Bilbao y Simón Rodríguez son seguramente mis modelos de intelectual empeñado, lo cual me ha llevado a estudiar el enorme impulso que le dieron a la impresión de libros escritos en América en favor de su total liberación.
A casi dos siglos de su trabajo en favor de la educación, en México, al presentar el programa de los Paralibros, Laura Emilia Pacheco, directora general de publicaciones del Consejo Nacional para la Cultura y las Artes, plantea la urgencia del rescate de los espacios públicos para fortalecer el tejido social, generando puntos de encuentro en torno a la lectura.
“Los lugares no son azarosos: contamos con la experiencia de Héctor Chávez —director de la Red de Librerías Educal—, quien tiene localizados lugares donde no hay librerías ni bibliotecas, entonces queremos acercarnos a esos sitios”, dijo en septiembre de 2011.

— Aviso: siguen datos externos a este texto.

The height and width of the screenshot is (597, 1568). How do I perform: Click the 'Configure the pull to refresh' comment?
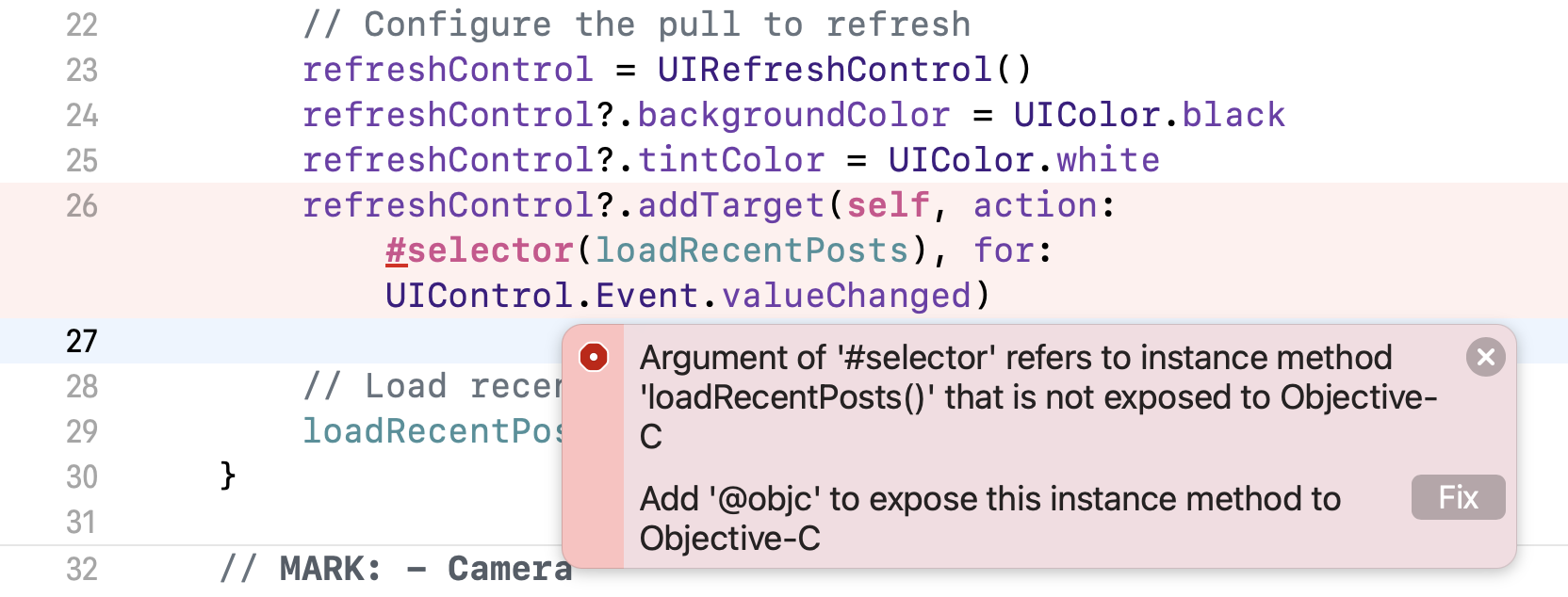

De hecho, el programa de los 320 Paralibros que se han instalado en México tiene que ver precisamente con la voluntad de acercar cualquier ser humano a ese instrumento de liberación que es el libro. Responde, por lo tanto, a la posibilidad de hacer de un lugar público el espacio de un encuentro entre las personas diversas que conforman una sociedad que tiene derecho a vivir en paz. Festejemos, por lo tanto, esta propuesta práctica de fomentar el hábito de la lectura en los horarios de la cotidianidad laboral, pues funcionan de martes a domingo, de 10 de la mañana a 7 de la noche, con un mínimo requerido de cuatro horas de servicio por jornada.
Ahí donde la lectura se vuelve cotidiana, el tiempo adquiere nuevamente su dimensión, las tardes se alargan, las personas se detienen antes de cometer un acto de violencia, la alegría se expresa en sonrisas compartidas y el miedo queda circunscrito al texto de horror.